Your best automation opportunities will depend on the unique characteristics of your organization. “Innovation and ideation is really all about innovative ideas coming from the people that are currently performing the work – from thinking about newer, more intelligent ways to execute work on a daily basis,” Dinola said. To help foster and filter out the best opportunities for automation, many companies begin with by assessing their processes and then implementing a structured methodology for automation.
Most importantly, successful companies recognize that automation is an ongoing effort that requires leadership from a responsible team or specific roles.
To drive ongoing efficiencies, you need to assign teams or roles to drive your intelligent automation strategy. By assigning a central team or role for driving intelligent automation, you can also centralize the institutional knowledge about your lessons learned.

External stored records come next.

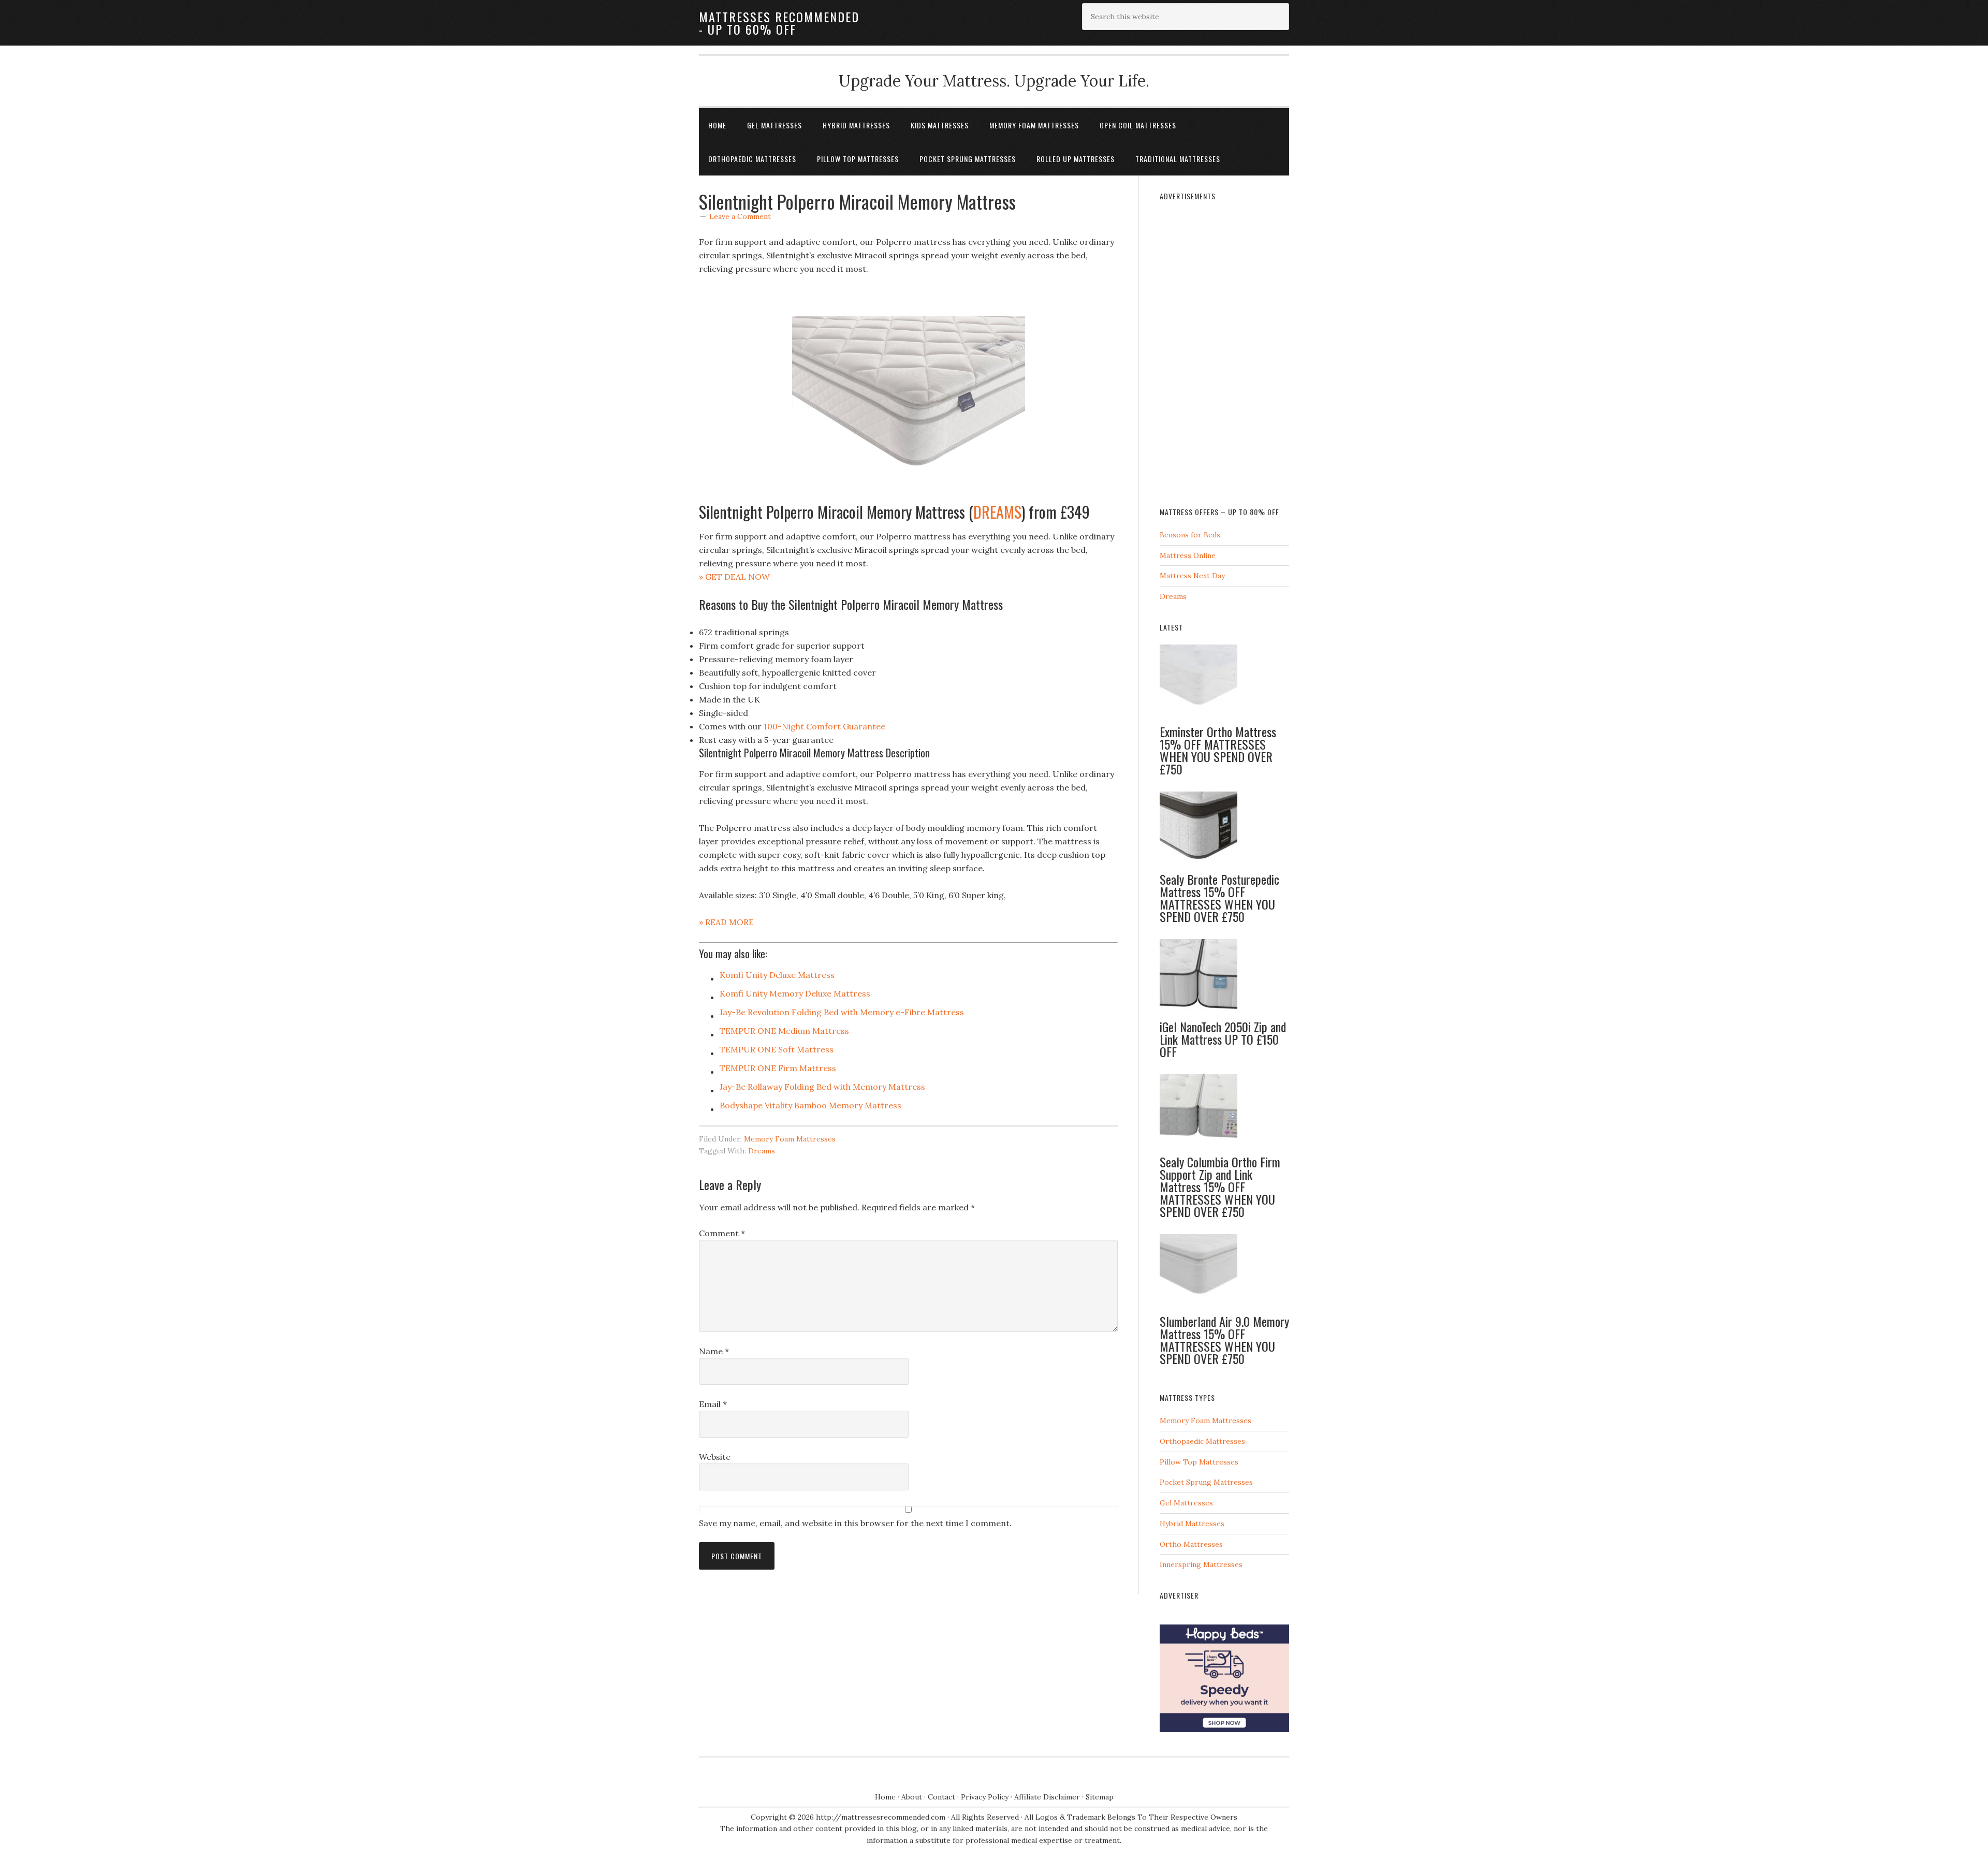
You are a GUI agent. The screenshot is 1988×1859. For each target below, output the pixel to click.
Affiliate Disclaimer (1047, 1797)
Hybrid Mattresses (1192, 1523)
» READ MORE (726, 922)
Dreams (761, 1150)
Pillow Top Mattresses (1199, 1462)
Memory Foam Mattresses (790, 1139)
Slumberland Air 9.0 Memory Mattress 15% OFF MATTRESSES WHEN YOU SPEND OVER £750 (1224, 1340)
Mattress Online (1188, 555)
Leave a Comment (740, 216)
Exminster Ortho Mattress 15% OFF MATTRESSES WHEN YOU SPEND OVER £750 (1218, 750)
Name (714, 1351)
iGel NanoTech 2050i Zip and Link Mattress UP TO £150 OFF (1223, 1039)
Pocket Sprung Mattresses (1206, 1482)
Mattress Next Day (1192, 575)
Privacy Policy (984, 1797)
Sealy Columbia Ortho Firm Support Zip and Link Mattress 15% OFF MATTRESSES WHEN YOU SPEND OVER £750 (1220, 1186)
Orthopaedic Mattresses (1202, 1441)
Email (713, 1404)
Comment (722, 1233)
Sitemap (1100, 1797)
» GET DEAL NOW (734, 577)
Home (885, 1797)
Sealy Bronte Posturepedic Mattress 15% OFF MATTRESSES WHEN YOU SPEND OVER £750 (1219, 898)
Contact (941, 1797)
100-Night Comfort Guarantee (824, 726)
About (911, 1797)
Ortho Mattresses (1191, 1544)
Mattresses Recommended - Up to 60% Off (779, 22)
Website (714, 1457)
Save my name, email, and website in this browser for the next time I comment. (855, 1523)
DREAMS (997, 511)
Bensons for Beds (1190, 534)
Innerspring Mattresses (1201, 1564)
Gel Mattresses (1186, 1502)
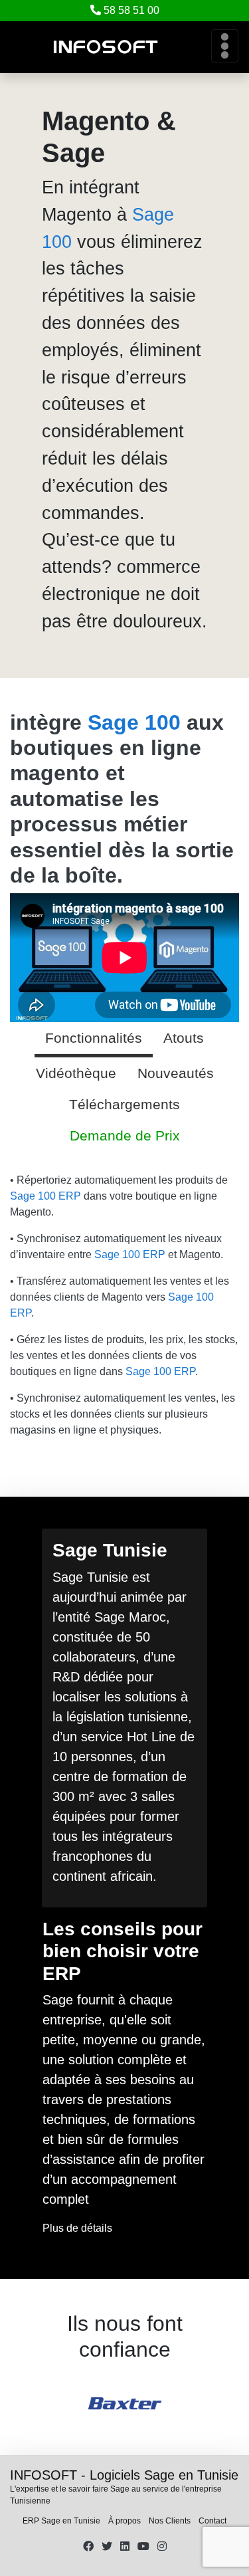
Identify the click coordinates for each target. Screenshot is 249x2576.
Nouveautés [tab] (175, 1073)
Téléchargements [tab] (124, 1104)
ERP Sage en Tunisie (61, 2520)
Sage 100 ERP (45, 1196)
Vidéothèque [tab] (76, 1073)
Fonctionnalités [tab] (93, 1037)
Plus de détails (77, 2228)
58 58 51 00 (131, 10)
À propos (124, 2520)
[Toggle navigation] (224, 45)
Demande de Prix (125, 1135)
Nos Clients (170, 2520)
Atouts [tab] (183, 1037)
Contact (212, 2520)
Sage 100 (134, 722)
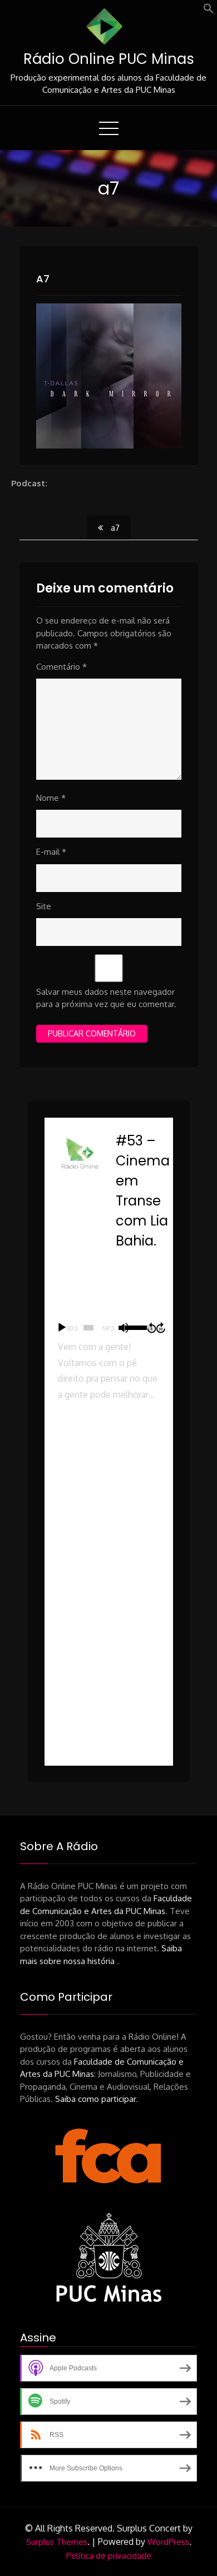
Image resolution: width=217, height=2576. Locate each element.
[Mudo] (123, 1327)
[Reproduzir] (61, 1327)
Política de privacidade (108, 2555)
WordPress (168, 2542)
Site (43, 906)
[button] (208, 11)
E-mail (51, 851)
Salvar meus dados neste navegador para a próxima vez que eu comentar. (106, 998)
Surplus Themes (56, 2542)
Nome (51, 798)
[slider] (88, 1328)
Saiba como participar (95, 2099)
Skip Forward (161, 1327)
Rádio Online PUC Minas (108, 59)
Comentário (61, 666)
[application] (109, 1328)
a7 (43, 279)
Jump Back (151, 1327)
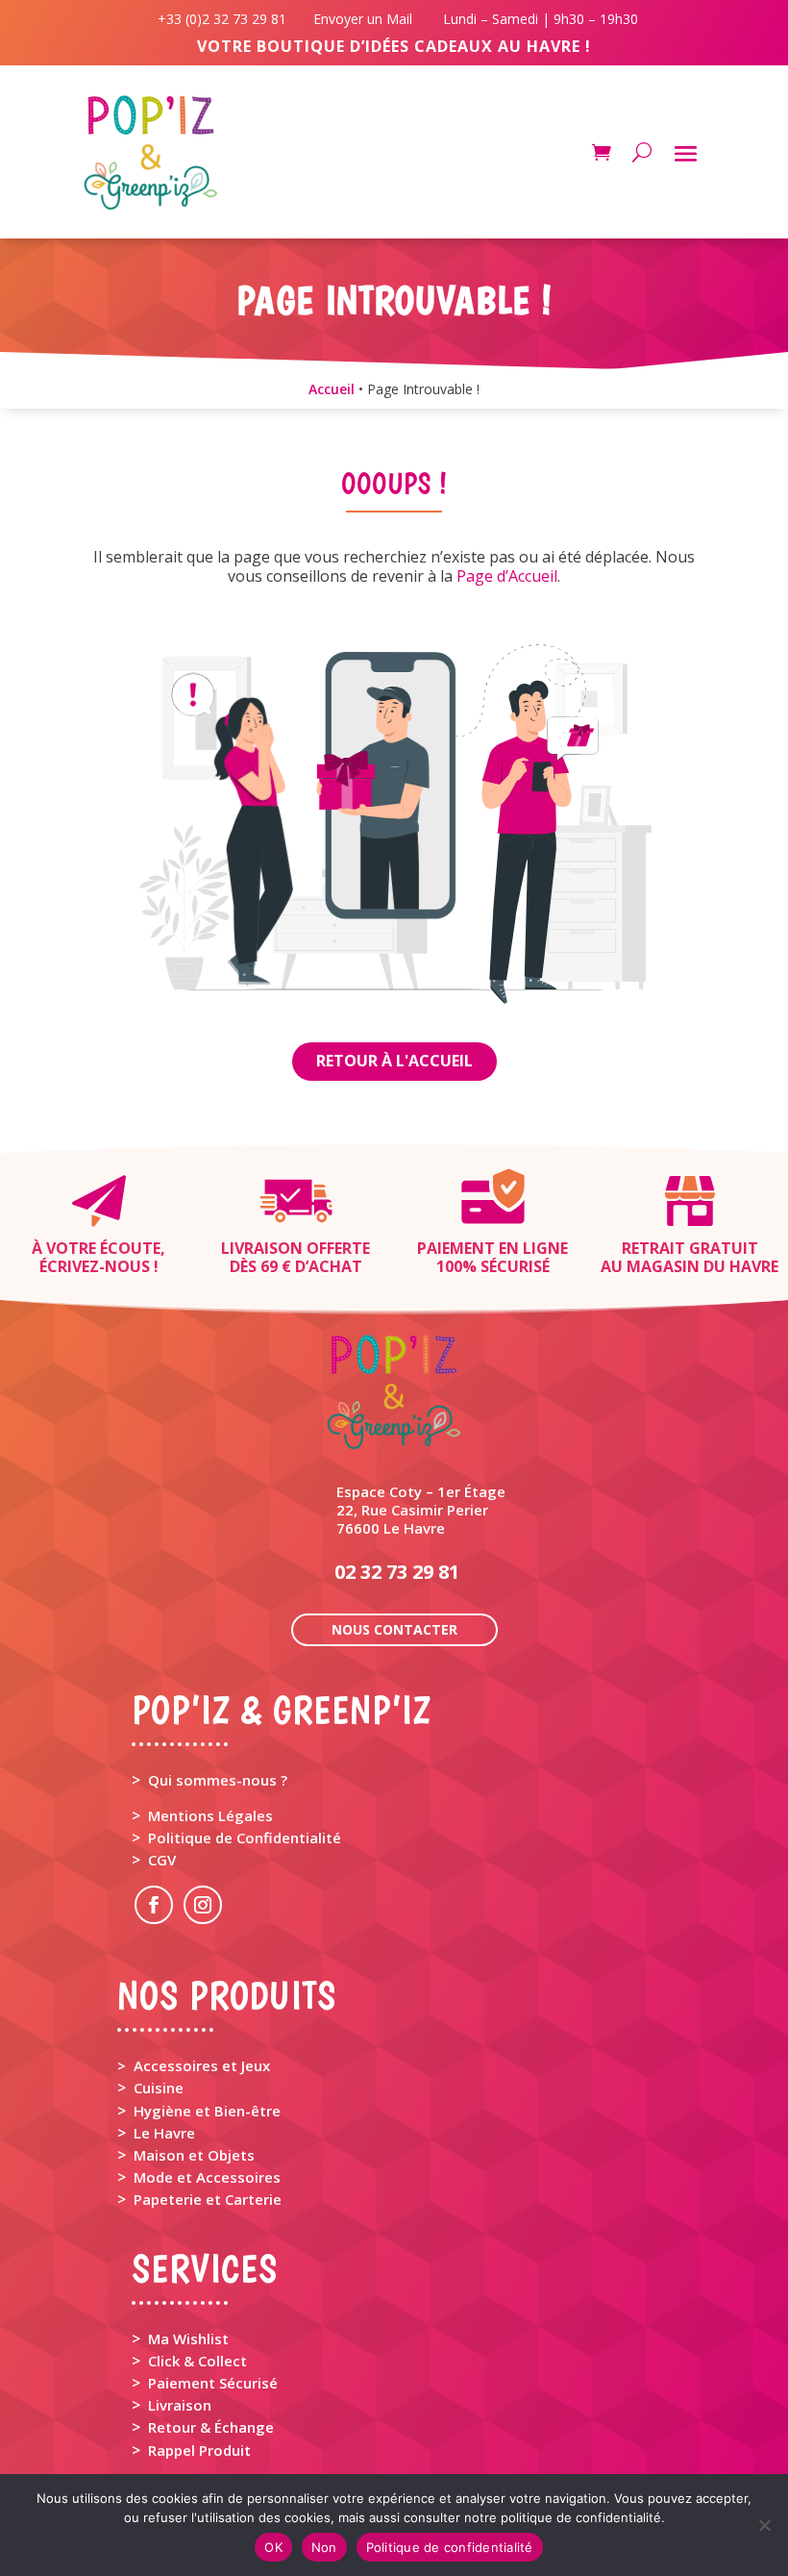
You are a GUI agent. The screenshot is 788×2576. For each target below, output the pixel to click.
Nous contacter (394, 1629)
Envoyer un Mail (361, 19)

In a recent Grant Thornton webinar for manufacturers, attendees identified whether and how they have assigned the responsibility for ongoing intelligent automation within their companies. Although many manufacturers have hesitated to establish a center of excellence (COE) or other central responsibility for intelligent automation, this central authority can be an early indicator of which companies will achieve their goals.
“One of our observations is this: The organizations that establish a COE for these intelligent automation initiatives are by far the most successful,” Nicholson said.
As market forces continue to drive manufacturers to review and streamline their office processes, it’s time for companies to establish responsibilities and take proactive steps needed to capture the time, cost and accuracy benefits of intelligent automation.